Ali Salim Gichunge, allegedly one of the masterminds of the Dusit D2 terrorist attack, rented a bungalow for the past year in Guango, a middle-class development in town. After months of meticulous planning, authorities said, Gichunge and five other militants stormed the complex, killing 21 people and injuring an unspecified number before being killed themselves by Kenyan special forces.

CCTV footage of Ali Salim Gichunge before attacking the Dusit D2 complex on Jan. 15, 2019, in Nairobi, Kenya. Photo courtesy of Dusit D2

Neighbors describe Gichunge as an ordinary, respectful youth, despite his habit, widely shared among the town’s young people, of announcing his presence with a roaring car engine and loud pop music.

“He often bought one liter of Coca-Cola and some chewing gum. He would ask me to keep the change. This (his alleged involvement in the attack) is very shocking,” said a young shopkeeper near Gichunge’s home.

With his cleanshaven head and goatee, Gichunge, alias Farouk Idris, didn’t match the typical image of jihadists, normally identified by their full beards, Islamic dress or frequent shouts of “Allahu akbar.”

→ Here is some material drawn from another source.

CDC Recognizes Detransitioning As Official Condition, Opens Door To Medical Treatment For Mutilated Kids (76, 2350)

The same could be said of Violet Kemunto Omwoyo, reportedly Gichunge’s wife and a former Christian, who often accompanied him in Muchatha and who was said to be on the run after last Tuesday’s attacks. Always clad in hijab, Omwoyo, aka Khadija, is a graduate of journalism and public relations from Masinde Muliro University in western Kenya.

According to analysts, the new crop of radicalized Islamists is well-educated, and its members live ordinary lives and are not easy to detect.